Jobs –
1. Using the text on visibility tables, answer each question in a few words:
(a) What might conditional visibility links reflect?
(b) What level does depth 8 correspond to in the example tree?
(c) At what depth might a mountain be placed?
2. Put this sentence from the text on visibility tables into Spanish: "At depth 7 you store bigger objects, like houses."
3. Carry on the text on visibility tables from its last sentence.

Page extract –
====

You can think to create a table which says what *places* you see when
you stand here. This way you don't have to track object movements, you
just have to take all objects which are in places visible from the
current point. "visibility" links could be conditional, too,
reflecting opened/close doors or atmospheric conditions.
The problem: you have to store a fairly big table for every position,
or you have to reduce the "resolution" of the positioning of objects.

Let me throw in a couple more ideas:

1) hierarchical structure

You use a quadtree (octree?) to partition the space, and keep the
"visibility links" at different depths of the tree. The objects also
are placed at different depths of the tree. For example consider a
depth 8 tree. At depth 8 you are at "room level", you use it to store
objects which are sub-room-sized, and thus visible from a short range
(you won't be seeing an axe from 1000 m). At depth 7 you store bigger
objects, like houses. Bigger and bigger objects are higher and higher
in the tree, for example a mountain might be at depth 5.
Creation of a room description the uses the "visibility table" of
depth 8 to check the nearby (depth 8) areas, then climbs up the tree
to depth 7 and uses the visibility depth 7 (which is assumed identical
for all the rooms in the node). Etc, etc, as you go up the tree.

====

Data –

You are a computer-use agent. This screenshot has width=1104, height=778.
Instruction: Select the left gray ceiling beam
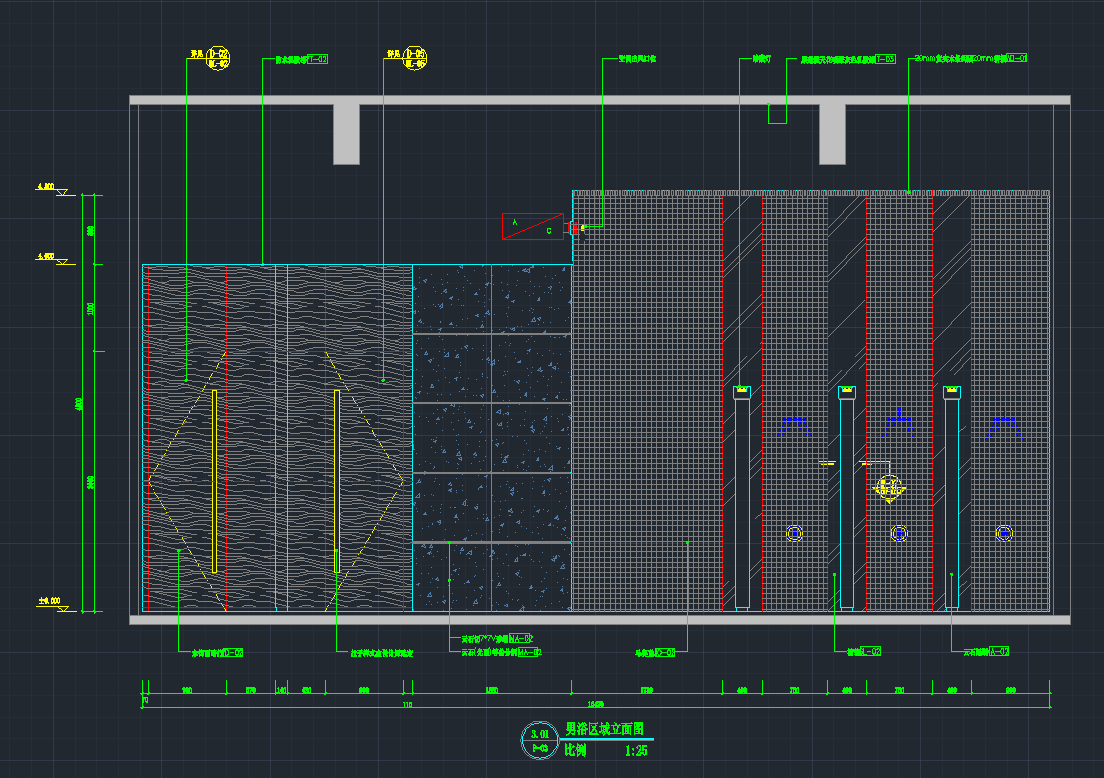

====

Results by task –
1.
(a) Opened or closed doors, or atmospheric conditions.
(b) Room level.
(c) Depth 5.

2. En la profundidad 7 se almacenan objetos más grandes, como casas.

3.
This allows for some "reuse" of visibility links, but will still leave
you with a huge table (which BTW is static or almost static, so it
could be computed outside the server by some "area compiler").

2) statistical approach

visibility is not "yes" or "no", but a % of seeing an object.
This means that two rooms connected by a hole in the wall will not
have visibility 100%, but less. A character hiding might even lower
the visibility %, and environment (a forest) might lower it, too.
In order to avoid objects "appearing and disappearing" randomly if the
same description is generated multiple times you can use a reseedable
random number generator and seed it with (for example) position
in the room, or you might keep a "seed" for each character and define
operations which change it (hide, move), and operations who don't.
This way two people in the desert will always see each other
(visibility 100%), two people in two rooms connected by a hole might
see each other now, then one moves (seed changes) and they can't see
each other anymore.

Considering that you'll have a lot of mobs wandering around and
LOOKING around all this nice ideas will eat up a lot of CPU
power.....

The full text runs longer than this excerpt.